╭─ Data supplied

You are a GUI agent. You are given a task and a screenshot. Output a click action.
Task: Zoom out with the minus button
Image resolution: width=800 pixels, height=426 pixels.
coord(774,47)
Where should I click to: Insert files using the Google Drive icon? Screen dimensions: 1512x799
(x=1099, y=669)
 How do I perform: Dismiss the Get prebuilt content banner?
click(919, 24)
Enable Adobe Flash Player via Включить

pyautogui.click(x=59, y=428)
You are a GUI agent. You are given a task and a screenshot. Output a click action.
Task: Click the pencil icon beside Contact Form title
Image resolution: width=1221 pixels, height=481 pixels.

╰─

Restate the line containing "Where should I" and every remaining line of the records word for word. Add nothing.

Where should I click to: Insert files using the Google Drive icon? Screen dimensions: 1512x799
(x=1099, y=669)
 How do I perform: Dismiss the Get prebuilt content banner?
click(919, 24)
Enable Adobe Flash Player via Включить

pyautogui.click(x=59, y=428)
You are a GUI agent. You are given a task and a screenshot. Output a click action.
Task: Click the pencil icon beside Contact Form title
Image resolution: width=1221 pixels, height=481 pixels.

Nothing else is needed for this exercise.